§ EXCERPTED PASSAGE:

The events define the interface with which other actors interact with it, the state management is used by the service to make decisions, and the API allows for a clean initialization flow & direct commands from the app if needed.

Additionally, the implementations look similar as well--each service contains something like:

Internal event handlers & procedures

#define BATTERY_UPDATE_INTERVAL_TICKS 10
#define TELEMETRY_INTERVAL_CYCLES 600

/**
 * @brief System Tick Handler.
 * Called automatically by the Event Bus.
 *
 * @param e   The event (SYSTICK).
 * @param ctx The context pointer (points to battery_management_t).
 */
static void battery_handle_tick(const osusat_event_t *e, void *ctx);

/**
 * @brief Internal update logic (reads sensors).
 */
static void battery_perform_update(battery_management_t *manager);

/**
 * @brief Hardware self-check (I2C comms, initial voltage).

§ MATERIAL:
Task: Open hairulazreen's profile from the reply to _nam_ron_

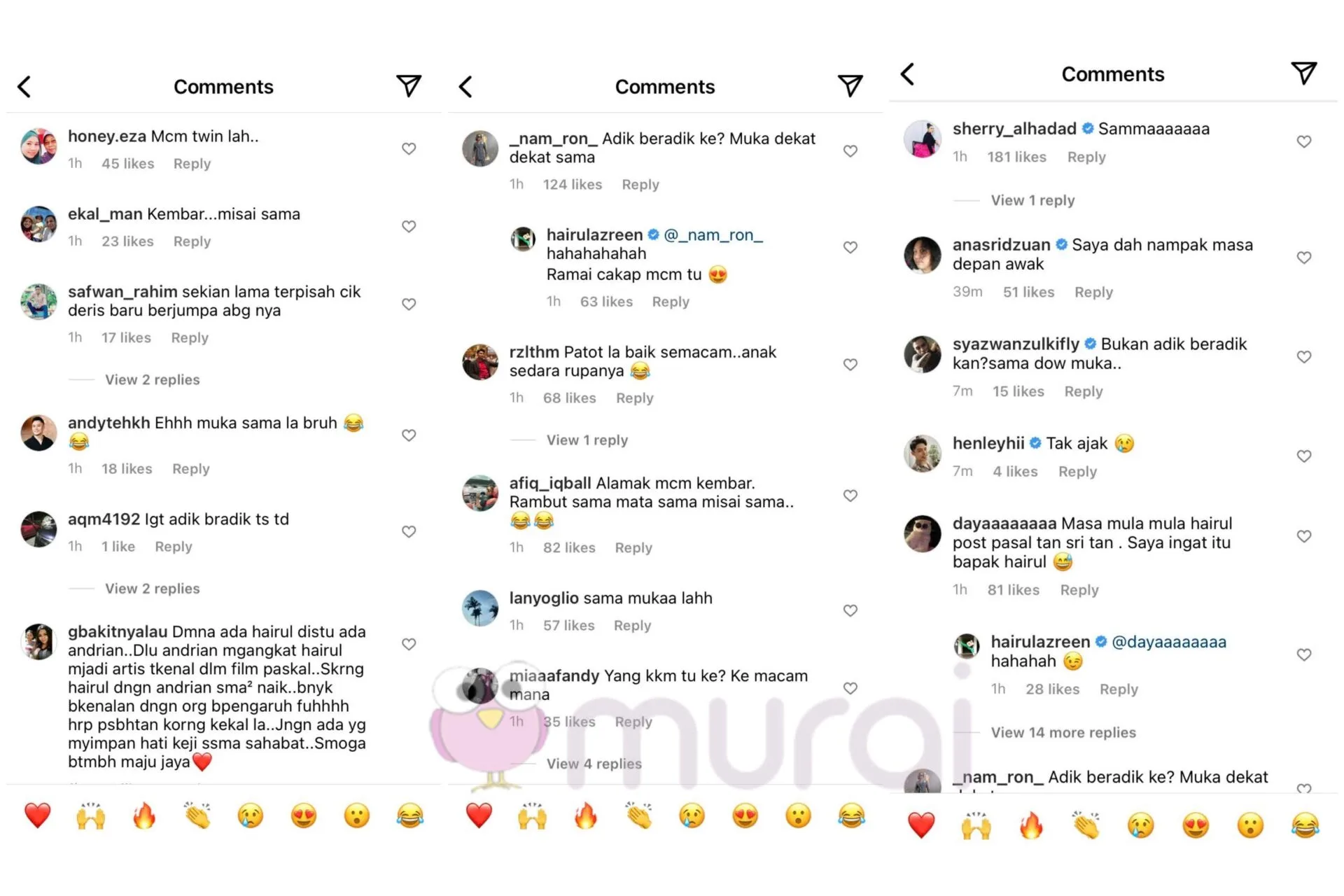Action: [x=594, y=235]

--

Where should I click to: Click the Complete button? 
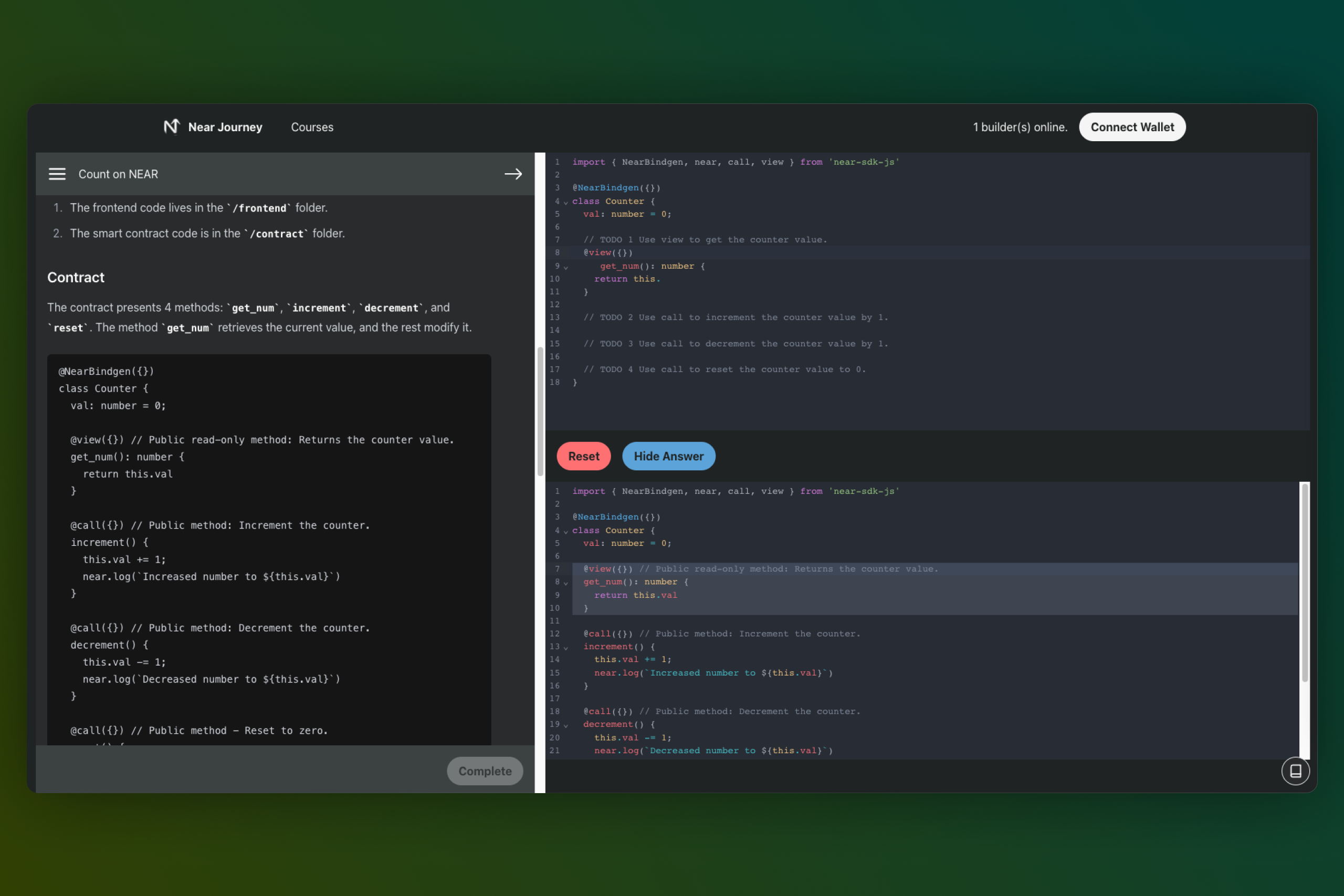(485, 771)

§ WHAT THE EXERCISE ASKS: Repeat the part of the battery service excerpt starting with "#define BATTERY_UPDATE_INTERVAL_TICKS 10" and going on through "the Event Bus.". The data above has no connection to the excerpt about the battery service code.

§ SOLUTION TO THE EXERCISE:
#define BATTERY_UPDATE_INTERVAL_TICKS 10
#define TELEMETRY_INTERVAL_CYCLES 600

/**
 * @brief System Tick Handler.
 * Called automatically by the Event Bus.